Now, consider creativeness and a need for creative insights. There is no heuristic map nor winning strategy toward creative insight. Creativeness is not attainable state of things in actual or possible worlds, nor is it about understanding what it is all about. Yet, it is not random, arbitrary thing either. You can have a strategy toward a state in which your need for creativity is temporarily fulfilled: a reflective strategy. The reflective strategy is “pattern matching with your life and identity”. The both examples illustrates that suddenly the question “who is the subject called ‘me’ whom an outcome is more beneficial than another one?” always precedes the question “what actions are maximally beneficial for me in this situation?” Re-identification and re-initiation of the agent itself is a rational strategy toward ‘a better real’.

This is rather far from the classical theory of the rational agent and the concurrent game theory. Nonetheless, the idea is simple, an agent is a system that can affect surrounding reality that is also a system. The system of self is not separate from the system of the surrounding‘. Thus, a change in the system of self is always a change is the system of surrounding reality (including both the actual world and the possible worlds). This is the reason why changing your perspective to a hard problem is a very efficient problem solving method. That is, a change of self is obviously rational action, but it’s hard to explain why exactly this change was rational – why I chose this change of self rather than that?

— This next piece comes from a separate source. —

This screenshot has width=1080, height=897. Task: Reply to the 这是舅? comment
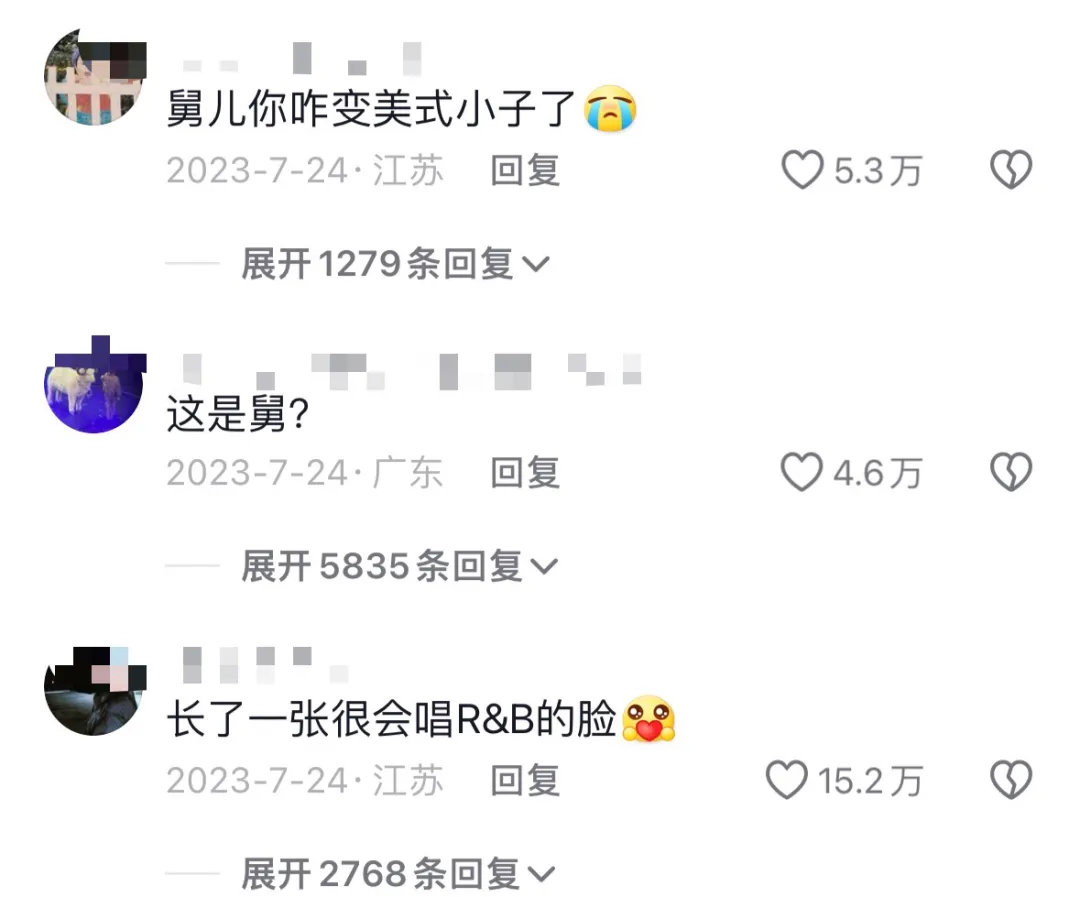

Even in case of problem solving this is far from obvious; social situations requires are far more complex rational changes of self.

Perhaps, a game theorist could claim that the second and third order goods and needs can be reduced into first order desirable outcomes, preferences and needs. I find such a claim poorly justified. I personally think that the need for creativity or fairness for instance are irreducible to first order needs like physical pleasure, status (or observed appreciation), satisfaction and safety. There are games that can be understood fully via a winning strategy of the traditional game theory (e.g. chess). Social reality, for instance, is not such a game. In order to attain the most beneficial outcomes for us in the game of social real, we need also heuristic and reflective strategies. After all winning is irrelevant, if we win things that does not matter.

Conclusion

The study mentioned above is not necessary an evidence against the game theoretical approach to human behavior. It just clarifies the boundaries within which the concurrent game theory can be applied. Despite of this study, the game theory can still be applied within certain, rather strict constraints without any problems. Actually, the study – as presented in the article – is about internal logic of a rational agent rather than the game theory. Perhaps in future we have the game theory of everything that would apply in any situation. Actually, I hope we do, since the game theory is pretty cool thing. 😉

However, in order to have the game theory of everything we must understand better the internal logic of rational agents and the ways an agent interacts with the surrounding reality. We also have to answer more accurately to the question “in which sense rational”. And at last, we have to pay more attention in the modalities and the semantics of possible worlds.